# Looking for info on this GT and parts



## ratina (Mar 14, 2011)

Does anyone know what I have here? I don't know much about bmx. Year and value?

None of the parts came together except the frame/fork/crank/sprocket

Tires are basically NOS.


----------



## ericbaker (Mar 16, 2011)

The serial number should tell you model and teayr info, or at least just year.

By looking at it I would say early 90s Pro model. The earlier GT logo in the dropouts means its earlier than mid 90s and the newer GT logo on the bologne stamp points to after the late 80s. Generally.

The 4130 stamp means its a full cromo frame so probably a pro. The top tube lenth could help too.

the seat and pedals are from probably a mid-late 90s vertigo or performer

blackwall tires were used mostly in the 90s, you have the race tread as opposed to the shallower freestyle tread


----------



## ratina (Mar 16, 2011)

Thanks for the reply. Where would i decode the serial number at? 

Do you know the value of this stuff? 


Thanks again

Ben


----------



## ericbaker (Mar 17, 2011)

Im trying to remember but its very basic, first 4 digits should be month and year i think.

The Frame could vary a ton, depending on year model, condition, If its a pro model with the original fork and no suprises, maybe $150 towards the top end

tires maybe $60
pedals $20-40 
seat and clamp id give for whatever someone would give me.


----------



## ratina (Mar 17, 2011)

I'll have to get up in the rafters and get the serial number. Sounds easy enough.

The fork has the Dyno "D" stamp on the dropouts, would that be original? 

Thanks for the prices, I appreciate it.


----------



## ericbaker (Mar 21, 2011)

The dyno fork would not be original although it looks pretty good on there


----------



## ratina (Mar 31, 2011)

The serial number is 12920967 with an I stamped under it. Would it be a 92 then?


----------



## ericbaker (Apr 2, 2011)

December '92... so It was almost certainly a '93 model.

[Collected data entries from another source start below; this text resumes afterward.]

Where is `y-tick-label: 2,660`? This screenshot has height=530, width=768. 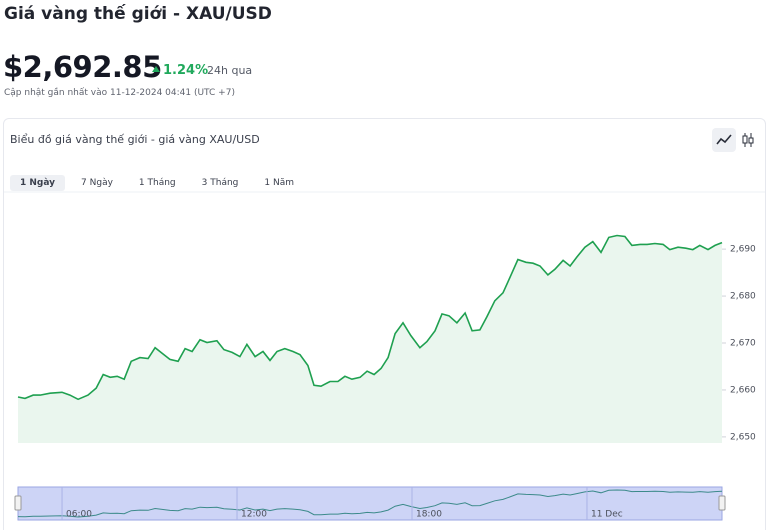 y-tick-label: 2,660 is located at coordinates (743, 390).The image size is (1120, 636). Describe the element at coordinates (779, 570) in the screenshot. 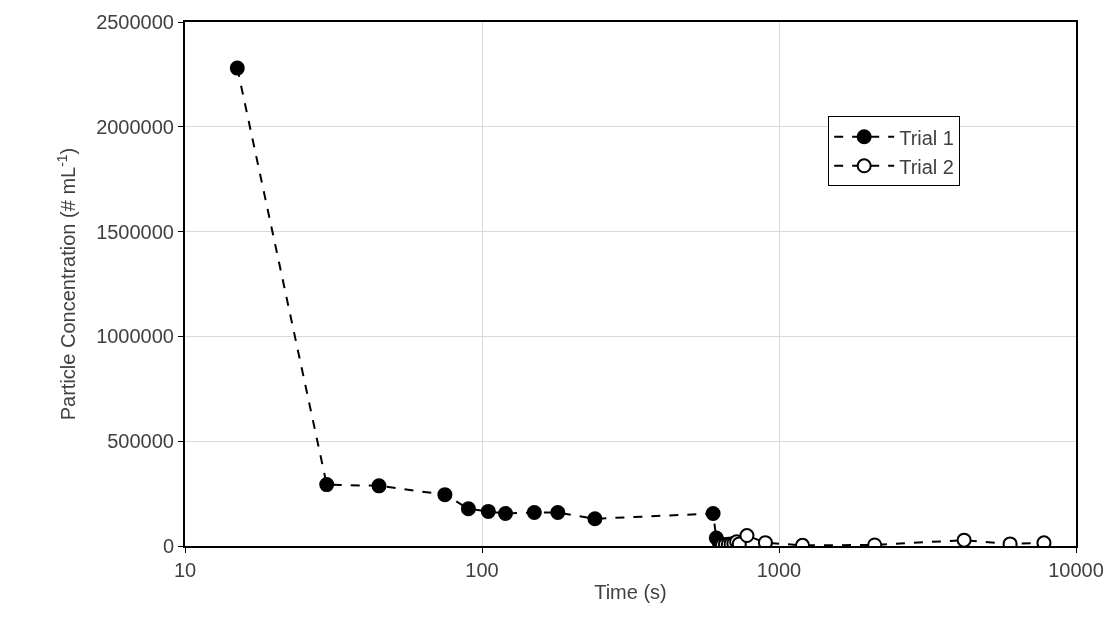

I see `x-tick-label: 1000` at that location.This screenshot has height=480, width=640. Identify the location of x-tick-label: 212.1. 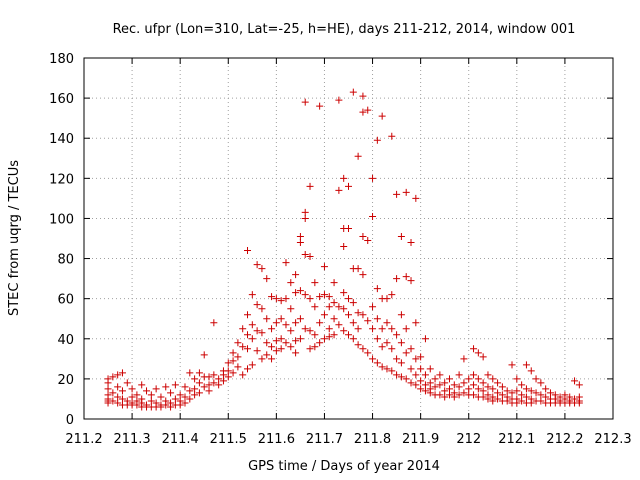
(516, 440).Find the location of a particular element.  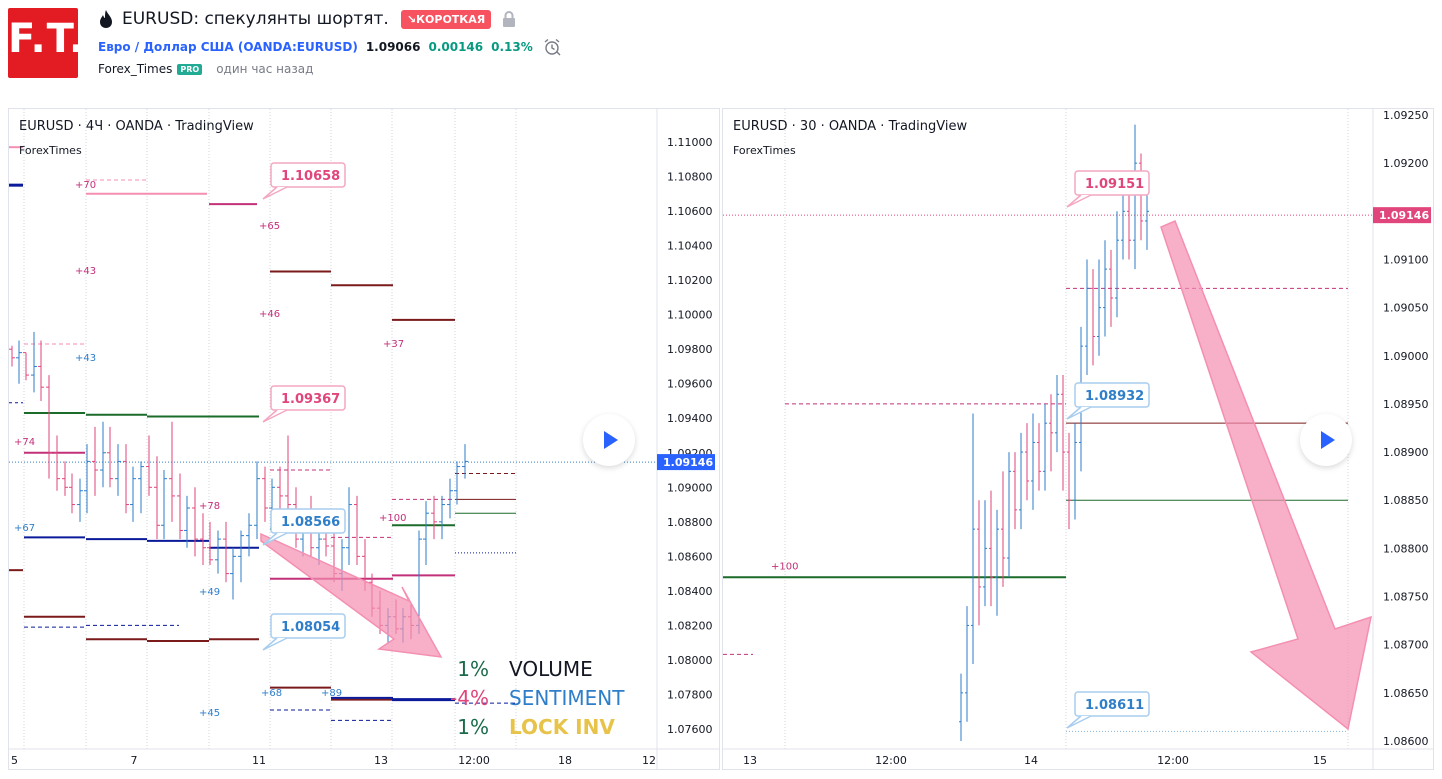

The I is the model ID which makes it an "Interceptor" This was my first thought on the model but i didnt think they had the 4130 stamp there so I thought better. 

Most of those GT parts would work nicely (era corraect) on that bike, the crank is not original though


----------



## ratina (Apr 3, 2011)

ericbaker said:


> December '92... so It was almost certainly a '93 model. The I is the model ID which makes it an "Interceptor" This was my first thought on the model but i didnt think they had the 4130 stamp there so I thought better.
> 
> Most of those GT parts would work nicely (era corraect) on that bike, the crank is not original though





Thanks for all your help. What would a 93 interceptor frame be worth?


----------